- **Stated goal**: Reproduce all of the following records, requests included, adding 7 to every number in the click coordinates given as answers. Leave the pictures out of the answer.

[start Supplied data]

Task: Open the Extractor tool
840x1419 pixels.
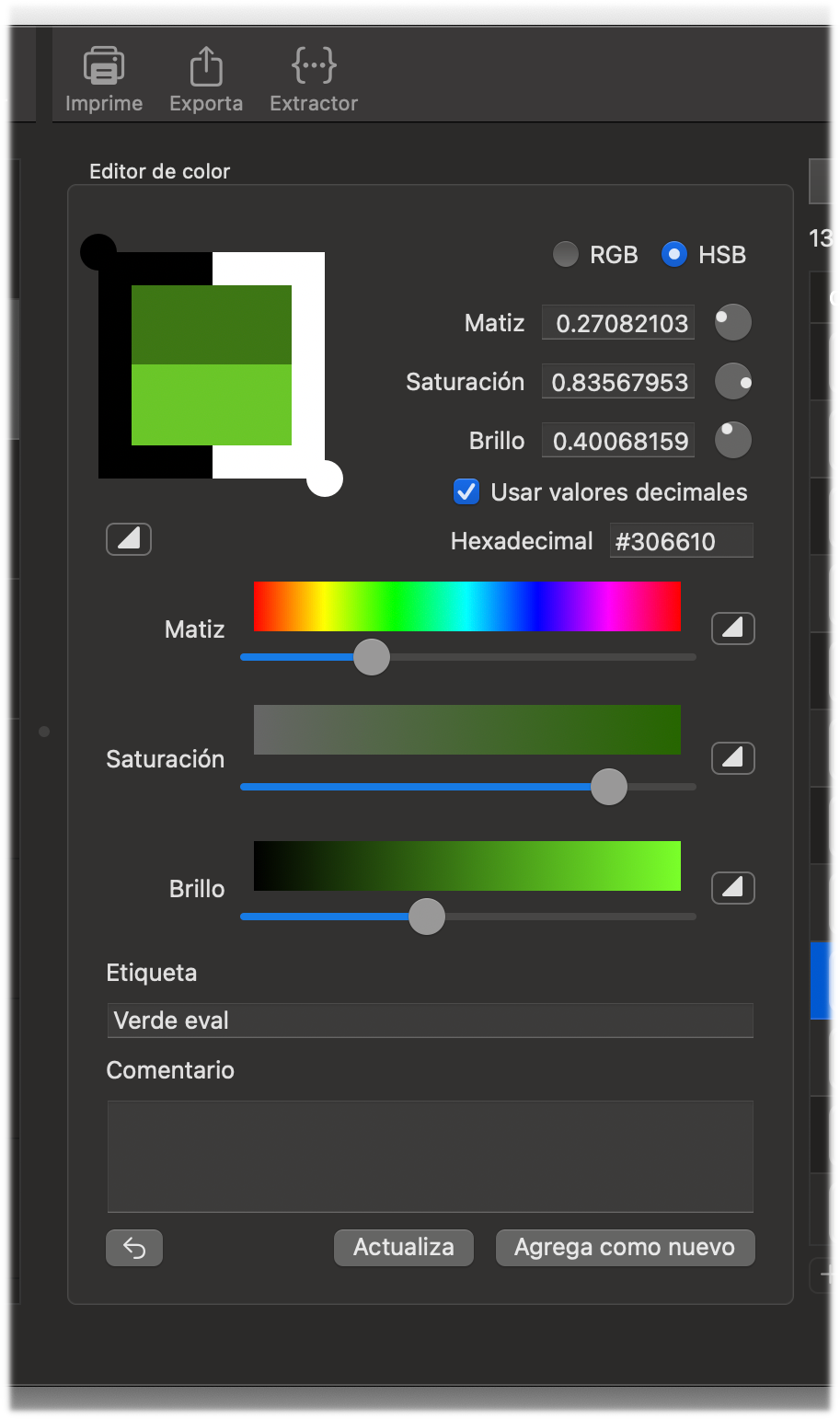Action: [313, 67]
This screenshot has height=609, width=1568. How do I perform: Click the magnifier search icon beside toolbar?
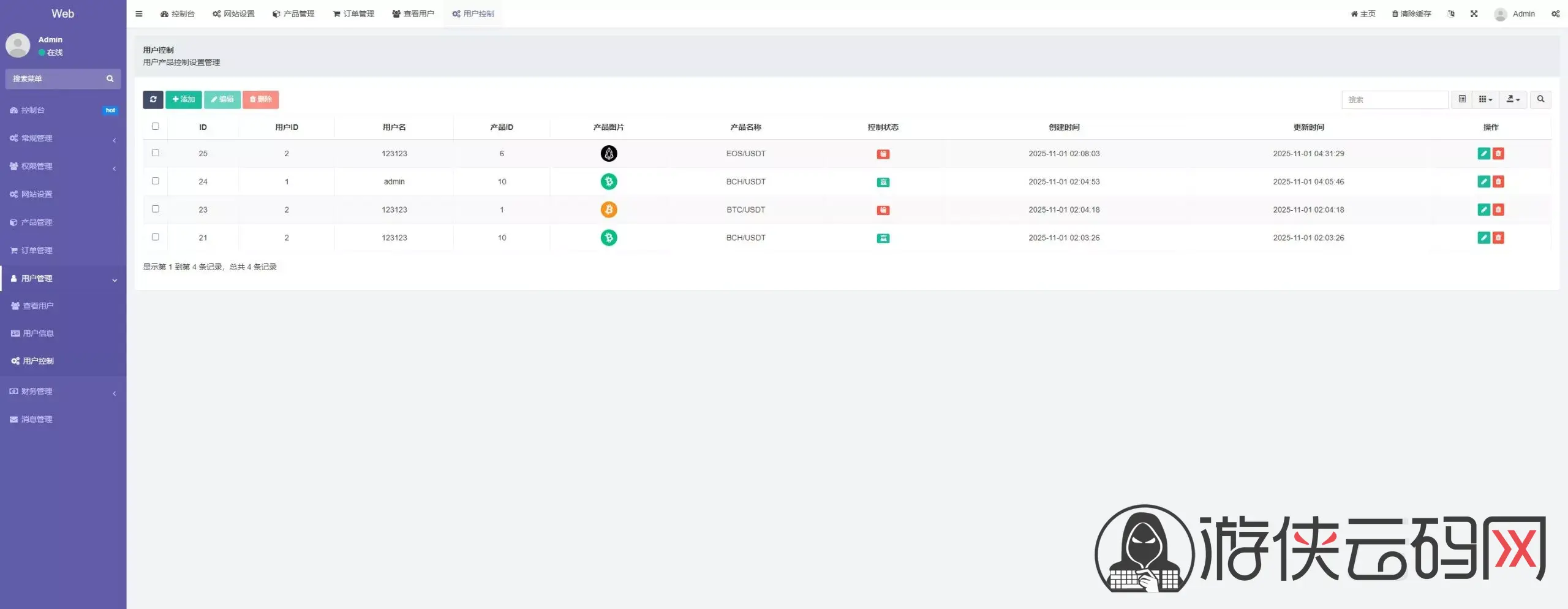click(1540, 99)
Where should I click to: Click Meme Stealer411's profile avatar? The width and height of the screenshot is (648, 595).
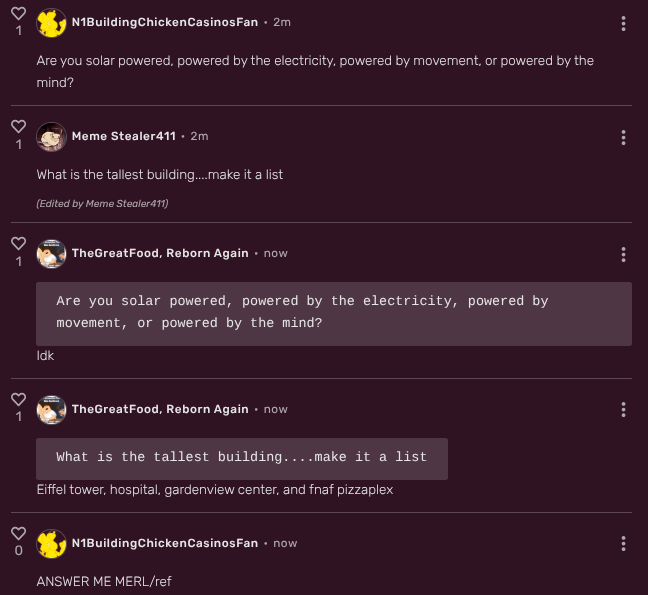point(51,137)
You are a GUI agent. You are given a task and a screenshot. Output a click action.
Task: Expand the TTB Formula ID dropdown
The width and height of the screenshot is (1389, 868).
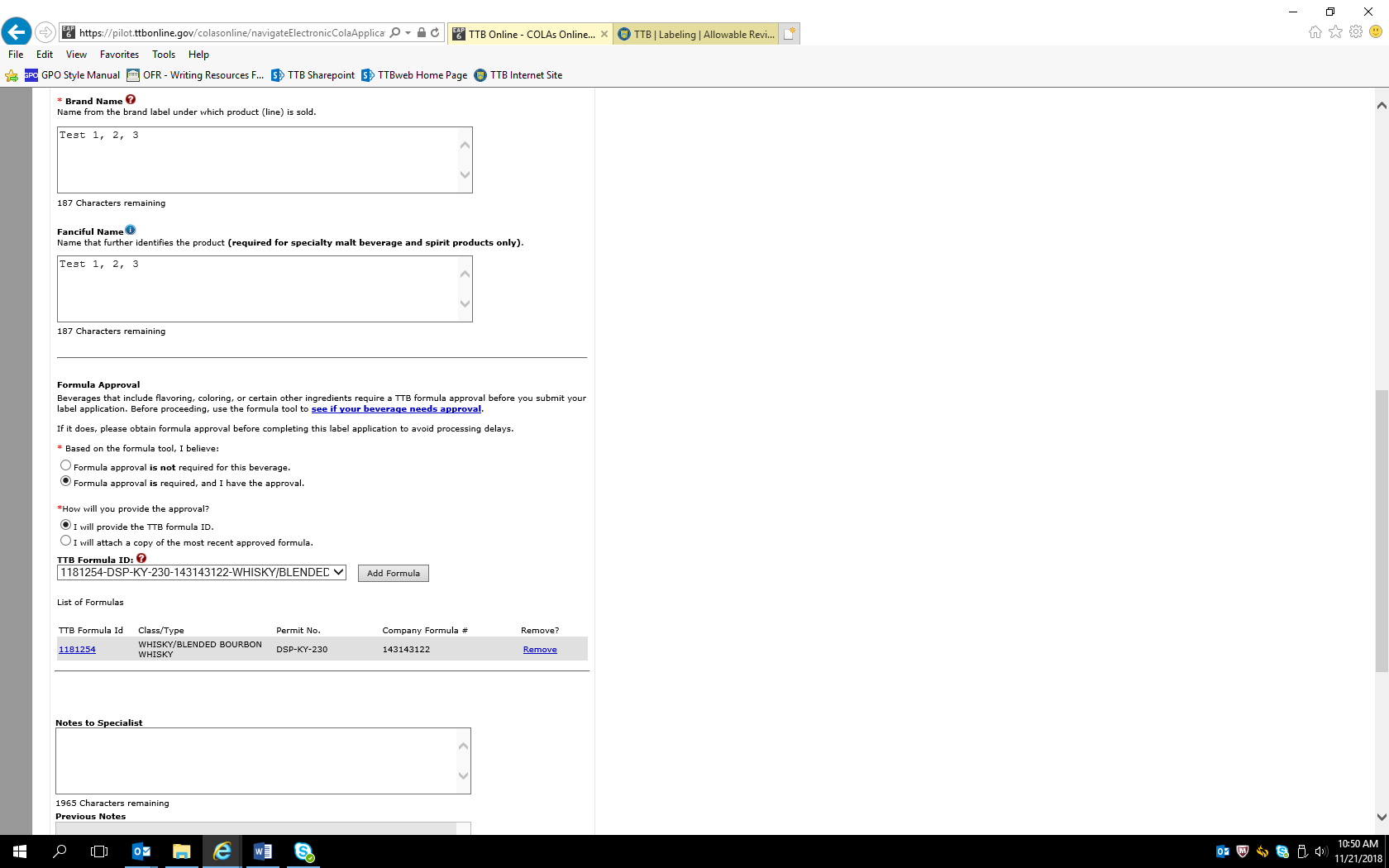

[end Supplied data]

- **Exercise result**:
Task: Open the Extractor tool
840x1419 pixels.
Action: [320, 74]
This screenshot has height=609, width=1568. How do I perform: Click the magnifier search icon beside toolbar?
click(1547, 106)
Where should I click to: Click Meme Stealer411's profile avatar? The width and height of the screenshot is (648, 595).
point(58,144)
You are a GUI agent. You are given a task and a screenshot. Output a click action.
Task: Expand the TTB Formula ID dropdown
The width and height of the screenshot is (1389, 868).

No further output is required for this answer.